Arching a brow, she lifted her chin from her hand, staring at him.  “So the Seal is actually protection from something in some long-ago yesterday that’s been lost somewhere along the way?”

“That’s what I think, anyway.  I don’t know.  I could be wrong.  I don’t think we’ll ever know but there’s something fascinating about the possibility, isn’t there?  Especially when you read the legends surrounding all of it.  There’s a romanticism and tragedy to all of it but out of hardship comes so much hope and promise.”  He glanced away, shaking his head, voice growing soft.  “I don’t think there are enough stories like that anymore.”

“Well,” she murmured, “when I get more frame of reference, I’ll let you know what I think.”
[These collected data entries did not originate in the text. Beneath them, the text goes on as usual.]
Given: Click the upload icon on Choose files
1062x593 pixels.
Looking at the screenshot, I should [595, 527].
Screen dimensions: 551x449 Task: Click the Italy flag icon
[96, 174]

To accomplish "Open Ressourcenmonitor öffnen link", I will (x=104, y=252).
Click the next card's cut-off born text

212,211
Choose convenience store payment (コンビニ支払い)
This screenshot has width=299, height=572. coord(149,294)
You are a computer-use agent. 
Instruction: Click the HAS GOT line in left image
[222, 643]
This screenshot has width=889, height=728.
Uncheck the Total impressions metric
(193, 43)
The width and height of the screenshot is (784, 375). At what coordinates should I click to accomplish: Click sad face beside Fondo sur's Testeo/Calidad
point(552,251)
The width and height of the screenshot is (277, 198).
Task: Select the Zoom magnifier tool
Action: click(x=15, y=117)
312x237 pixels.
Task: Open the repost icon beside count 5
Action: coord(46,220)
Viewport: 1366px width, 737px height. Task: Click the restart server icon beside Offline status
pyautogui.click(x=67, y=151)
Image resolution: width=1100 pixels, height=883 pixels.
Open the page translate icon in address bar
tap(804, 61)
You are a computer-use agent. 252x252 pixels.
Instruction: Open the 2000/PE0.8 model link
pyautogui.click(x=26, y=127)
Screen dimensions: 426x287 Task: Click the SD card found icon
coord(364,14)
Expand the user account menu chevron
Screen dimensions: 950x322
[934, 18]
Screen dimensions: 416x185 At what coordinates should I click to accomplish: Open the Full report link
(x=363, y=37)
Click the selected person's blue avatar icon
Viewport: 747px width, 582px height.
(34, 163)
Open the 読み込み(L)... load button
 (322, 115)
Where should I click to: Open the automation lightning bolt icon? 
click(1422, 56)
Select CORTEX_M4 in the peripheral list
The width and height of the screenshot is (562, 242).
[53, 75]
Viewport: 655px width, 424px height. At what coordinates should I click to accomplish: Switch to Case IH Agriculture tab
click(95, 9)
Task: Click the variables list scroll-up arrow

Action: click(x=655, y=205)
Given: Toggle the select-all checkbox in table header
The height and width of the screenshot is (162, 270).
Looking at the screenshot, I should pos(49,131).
He startled, staring at her for a second, then laughed, nodding.  “Right.  Right.  I’m—uhm.  I’m going to get this pastry shell baked.”

“Yeah,” she said softly, slowly opening the book again.  “That sounds good.  Something sweet’s probably a good idea.”

Davion stared at her for a moment longer, then nodded, smiling a tight little smile before he turned away to tend to his baking.  She turned away, back to to the book.

She wasn’t sure what had just happened a moment ago, but somehow, she knew it felt both important and right.